Texte fourni:
'''

Dans cette perspective, les experts réunis à Kintélé écartent l’approche sectorielle au profit d’une logique systémique. La santé devient à la fois produit et déterminant du développement, comme l’a rappelé Vincent Dossou Sodjinou, heureux de constater que « l’État congolais a très tôt compris l’enjeu de la gouvernance dans l’efficacité sanitaire ». L’agenda 2030 fixe un cap exigeant, mais la dynamique observée – modernisation des infrastructures, renforcement de la chaîne d’approvisionnement en médicaments essentiels, déploiement de stratégies de couverture sanitaire universelle – crédibilise l’ambition.
Investissements hospitaliers et capital humain
Le renforcement du plateau technique s’est incarné récemment dans l’ouverture des hôpitaux généraux de Djiri à Brazzaville et de Loandjili à Pointe-Noire. L’annonce, par le ministre Ibara, de l’imminente mise en service des établissements de Ouesso et Sibiti nourrit l’idée d’une offre de soins plus équitablement répartie sur le territoire national. Au-delà des murs, la question du capital humain demeure cruciale : formation continue, attractivité des carrières et sécurisation des parcours professionnels participent à la fidélisation des personnels de santé.

'''

Série de consignes:
- a) D'après le texte sur la santé au Congo, qu'est-ce qui rend crédible l'ambition fixée par l'agenda 2030 ? Répondez en une à trois phrases.
- b) Reproduisez sans aucune modification le passage du texte sur la santé au Congo depuis « Dans cette perspective, les » jusqu'à « universelle – crédibilise l’ambition. ».
- c) Rédigez la suite du texte sur la santé au Congo à partir de sa dernière phrase.
Les données qui suivent ne sont pas nécessaires.

Données brutes:
'''

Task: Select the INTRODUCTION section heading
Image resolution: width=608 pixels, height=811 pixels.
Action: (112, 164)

'''

Réponses attendues:
- a) L'ambition est crédibilisée par la dynamique observée. Elle comprend la modernisation des infrastructures, le renforcement de la chaîne d'approvisionnement en médicaments essentiels et le déploiement de stratégies de couverture sanitaire universelle.

- b)
Dans cette perspective, les experts réunis à Kintélé écartent l’approche sectorielle au profit d’une logique systémique. La santé devient à la fois produit et déterminant du développement, comme l’a rappelé Vincent Dossou Sodjinou, heureux de constater que « l’État congolais a très tôt compris l’enjeu de la gouvernance dans l’efficacité sanitaire ». L’agenda 2030 fixe un cap exigeant, mais la dynamique observée – modernisation des infrastructures, renforcement de la chaîne d’approvisionnement en médicaments essentiels, déploiement de stratégies de couverture sanitaire universelle – crédibilise l’ambition.

- c)
Le CNS explore ainsi des mécanismes innovants de motivation, incluant la télémédecine pour relier les spécialistes urbains aux zones rurales, et la mutualisation régionale des compétences, grâce aux partenariats avec les pays voisins de la CEMAC. Les leaders d’opinion médicale présents à Brazzaville insistent sur l’urgence de consolider la recherche biomédicale nationale, condition de la souveraineté scientifique.
Partenariats internationaux et souveraineté sanitaire
La relation entre le Congo et l’OMS s’inscrit dans la durée, comme le démontre le soutien technique constant lors des flambées épidémiques ou dans la mise à jour des protocoles thérapeutiques. L’Agence française de développement, la Banque mondiale et le Fonds mondial sont d’autres alliés incontournables, mais Brazzaville revendique une maîtrise nationale des priorités. La session du CNS offre une tribune où s’équilibrent assistance et autonomie, conformément à la doctrine gouvernementale qui encourage une coopération respectueuse des spécificités locales.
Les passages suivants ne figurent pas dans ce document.